Ciclomaratona "Giubileo" EMPOLI - ROMA (km 300)
- da piazza Farinata degli Uberti a piazza S. Pietro in Vaticano -
L'Empolitour celebra il Giubileo dell'anno 2000 con questa impresa eccezionale. Rispetto alle precedenti edizioni, proposte ma mai effettuate, la tappa si arricchisce di alcune deviazioni dalla via Cassia particolarmente significative dal punto di vista ciclistico e si propone, con i suoi 300km e 2318m di ascensione, di stabilire un record assoluto di percorrenza giornaliera.
PROGRAMMA
Sabato 17 Giugno
ore 6.00: ritrovo in piazza Farinata degli Uberti e partenza dopo le foto ufficiali.
Salite da segnalare:
Torrenieri-S. Quirico d'Orcia: strada apparentemente innocua, è conosciuta per essere sede di gare automobilistiche in salita; a ogni edizione della corsa pare si verifichi un'ecatombe di motori.
Radicofani: si sale seguendo l'antico tracciato della via Cassia verso la Rocca di Ghino di Tacco; la pendenza media non inganni: sul tratto La Bisarca - Le Conie ci sarà da soffrire.
Acquapendente: sembra una salitella di 4km alla media del 4%; il nome è comunque inquietante.
Montefiascone: non discesa verso una località celebre per il vino bianco.
Monte Venere: epicurei decisamente favoriti su questo GPM; la scalata inizia a Viterbo e si arriva agli 850m seguendo la strada panoramica dei monti Cimini che costeggia il lago di Vico. Con i suoi 10 km e 501m di dislivello è la salita più impegnativa della giornata.
Monte Calvi: al km 243 godiamoci questi 6 km con pendenza media del 5%.

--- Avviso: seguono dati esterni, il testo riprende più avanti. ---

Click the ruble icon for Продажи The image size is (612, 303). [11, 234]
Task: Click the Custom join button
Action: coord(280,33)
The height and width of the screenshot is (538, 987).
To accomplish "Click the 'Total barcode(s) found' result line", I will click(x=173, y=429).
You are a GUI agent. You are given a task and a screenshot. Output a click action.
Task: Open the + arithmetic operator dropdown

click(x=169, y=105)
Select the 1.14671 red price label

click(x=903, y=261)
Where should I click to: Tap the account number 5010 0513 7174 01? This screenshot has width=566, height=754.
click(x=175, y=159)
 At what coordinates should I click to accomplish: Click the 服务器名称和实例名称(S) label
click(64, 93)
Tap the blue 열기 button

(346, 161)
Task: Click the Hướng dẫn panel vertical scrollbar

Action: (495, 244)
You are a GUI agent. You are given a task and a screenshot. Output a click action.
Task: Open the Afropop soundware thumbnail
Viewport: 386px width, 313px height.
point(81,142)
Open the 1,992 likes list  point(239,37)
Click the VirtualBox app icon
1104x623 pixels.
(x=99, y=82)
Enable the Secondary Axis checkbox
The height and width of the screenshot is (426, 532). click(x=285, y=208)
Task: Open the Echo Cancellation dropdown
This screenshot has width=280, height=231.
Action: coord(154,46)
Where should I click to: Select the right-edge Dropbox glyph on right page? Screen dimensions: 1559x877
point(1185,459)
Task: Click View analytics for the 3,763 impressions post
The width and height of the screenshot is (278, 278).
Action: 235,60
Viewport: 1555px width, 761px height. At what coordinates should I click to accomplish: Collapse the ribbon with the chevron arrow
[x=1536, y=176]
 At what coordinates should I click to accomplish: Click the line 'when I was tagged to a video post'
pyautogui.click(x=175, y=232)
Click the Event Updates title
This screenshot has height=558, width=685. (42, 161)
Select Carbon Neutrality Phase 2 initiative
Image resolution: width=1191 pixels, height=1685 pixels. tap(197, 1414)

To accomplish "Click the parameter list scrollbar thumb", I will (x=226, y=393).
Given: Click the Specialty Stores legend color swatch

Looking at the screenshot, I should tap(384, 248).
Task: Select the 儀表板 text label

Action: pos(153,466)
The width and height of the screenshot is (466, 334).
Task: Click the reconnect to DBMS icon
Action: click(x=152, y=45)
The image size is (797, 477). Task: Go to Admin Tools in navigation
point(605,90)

Dato il carattere totalmente inedito di gran parte del percorso e l'assenza di indicazioni più precise nelle cartine in nostro possesso non sono da escludere (purtroppo o per fortuna) ulteriori salite e strappacci imprevisti. Inoltre la parte conclusiva della tappa relativa all'ingresso in città potrà subire delle variazioni rispetto a quanto previsto in funzione delle condizioni del traffico e della viabilità locale. Contrariamente alla tradizione Empolitour le soste Pagni questa volta non sono prestabilite ma saranno decise di volta in volta e si prevedono comunque numerose; l'incertezza sull'orario di arrivo non dovrebbe in ogni caso pregiudicare la sistemazione alberghiera e la meritata cena. Inutile dire che la Capitale, famosa nel mondo per la sua cucina oltre che per la storia e i monumenti, offre una gamma praticamente illimitata di ristoranti e trattorie dove potremo gustare le specialità locali si spera senza sensi di colpa. L'imbarazzo della scelta si ripeterà per il canonico gelato che, in barba ai rimbrotti della fazione spartano/integralista, sarà consumato in uno dei mondani bar del centro; qui la presenza di Pagni potrebbe garantire performances da copertina di Novella 2000.
Domenica 18 Giugno
Per la prima volta nella storia dell'Empolitour non ci sono colli da scalare né tappe da vedere per cui la mattinata, che inizierà con una comoda sveglia seguita da una lunga colazione, sarà dedicata prevalentemente al riposo e al turismo. Sarà forse possibile un giretto di scarico (facoltativo) da decidersi in base alle condizioni psicofisiche residue. Il ritorno ad Empoli, quasi sicuramente in treno, avverrà nel pomeriggio e si preannuncia non meno avventuroso del viaggio di andata.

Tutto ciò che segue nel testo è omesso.